### PROVIDED DATA ###
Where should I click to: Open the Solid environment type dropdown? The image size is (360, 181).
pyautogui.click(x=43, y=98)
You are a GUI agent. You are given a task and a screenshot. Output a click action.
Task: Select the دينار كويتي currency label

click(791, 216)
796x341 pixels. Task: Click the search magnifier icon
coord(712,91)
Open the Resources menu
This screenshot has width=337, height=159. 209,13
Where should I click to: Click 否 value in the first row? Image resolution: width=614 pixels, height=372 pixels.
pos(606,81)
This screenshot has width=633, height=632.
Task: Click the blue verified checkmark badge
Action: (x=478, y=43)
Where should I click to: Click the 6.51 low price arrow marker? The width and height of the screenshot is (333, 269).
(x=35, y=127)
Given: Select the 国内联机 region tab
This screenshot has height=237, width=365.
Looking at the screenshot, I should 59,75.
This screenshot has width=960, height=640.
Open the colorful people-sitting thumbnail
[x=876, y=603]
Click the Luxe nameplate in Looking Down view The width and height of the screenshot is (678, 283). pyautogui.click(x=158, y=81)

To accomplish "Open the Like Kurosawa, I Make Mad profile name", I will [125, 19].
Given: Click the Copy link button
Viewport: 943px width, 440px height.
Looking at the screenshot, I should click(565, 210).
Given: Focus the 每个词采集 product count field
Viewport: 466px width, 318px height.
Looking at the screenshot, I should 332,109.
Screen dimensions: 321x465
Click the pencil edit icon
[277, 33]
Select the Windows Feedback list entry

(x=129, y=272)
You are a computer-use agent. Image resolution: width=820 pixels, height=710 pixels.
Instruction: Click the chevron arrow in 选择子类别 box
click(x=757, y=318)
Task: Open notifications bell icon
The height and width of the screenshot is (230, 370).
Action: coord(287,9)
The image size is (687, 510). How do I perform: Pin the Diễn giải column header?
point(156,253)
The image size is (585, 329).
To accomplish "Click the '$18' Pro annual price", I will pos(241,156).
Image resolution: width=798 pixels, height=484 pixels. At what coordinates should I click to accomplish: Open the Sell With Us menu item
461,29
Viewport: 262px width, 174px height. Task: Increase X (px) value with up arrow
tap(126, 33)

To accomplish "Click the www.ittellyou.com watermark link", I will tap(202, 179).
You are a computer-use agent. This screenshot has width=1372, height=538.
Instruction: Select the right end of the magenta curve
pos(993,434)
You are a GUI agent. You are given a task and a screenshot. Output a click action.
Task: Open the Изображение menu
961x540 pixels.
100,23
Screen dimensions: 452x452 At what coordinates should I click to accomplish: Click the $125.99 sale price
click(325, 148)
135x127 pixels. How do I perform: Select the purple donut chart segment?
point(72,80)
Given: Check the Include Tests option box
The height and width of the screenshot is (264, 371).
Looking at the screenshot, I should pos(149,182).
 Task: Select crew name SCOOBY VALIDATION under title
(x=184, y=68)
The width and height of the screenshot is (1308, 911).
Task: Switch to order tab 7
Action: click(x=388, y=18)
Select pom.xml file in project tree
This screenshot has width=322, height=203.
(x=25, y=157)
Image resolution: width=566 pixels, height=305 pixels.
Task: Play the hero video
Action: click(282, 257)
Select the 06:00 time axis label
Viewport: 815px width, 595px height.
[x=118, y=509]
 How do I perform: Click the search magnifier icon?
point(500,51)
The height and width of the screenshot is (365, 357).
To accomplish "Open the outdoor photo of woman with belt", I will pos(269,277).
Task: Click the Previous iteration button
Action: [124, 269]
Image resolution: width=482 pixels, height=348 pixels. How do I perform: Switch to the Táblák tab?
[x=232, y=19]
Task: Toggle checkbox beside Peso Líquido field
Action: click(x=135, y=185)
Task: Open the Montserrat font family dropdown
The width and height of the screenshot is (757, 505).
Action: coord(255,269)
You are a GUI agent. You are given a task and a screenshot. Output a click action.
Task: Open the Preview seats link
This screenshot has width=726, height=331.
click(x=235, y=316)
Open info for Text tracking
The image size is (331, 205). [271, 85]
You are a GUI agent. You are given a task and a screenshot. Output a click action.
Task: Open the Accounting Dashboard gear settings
###
* [PROBLEM]: Copy exactly the lines from the one containing "The height and width of the screenshot is (365, 357)." through the last line of the records, both included, and nothing else.

* [OUTPUT FOR THIS TASK]:
The height and width of the screenshot is (365, 357).
To accomplish "Open the outdoor photo of woman with belt", I will pos(269,277).
Task: Click the Previous iteration button
Action: [124, 269]
Image resolution: width=482 pixels, height=348 pixels. How do I perform: Switch to the Táblák tab?
[x=232, y=19]
Task: Toggle checkbox beside Peso Líquido field
Action: click(x=135, y=185)
Task: Open the Montserrat font family dropdown
The width and height of the screenshot is (757, 505).
Action: coord(255,269)
You are a GUI agent. You are given a task and a screenshot. Output a click action.
Task: Open the Preview seats link
This screenshot has width=726, height=331.
click(x=235, y=316)
Open info for Text tracking
The image size is (331, 205). [271, 85]
You are a GUI agent. You are given a task and a screenshot. Output a click action.
Task: Open the Accounting Dashboard gear settings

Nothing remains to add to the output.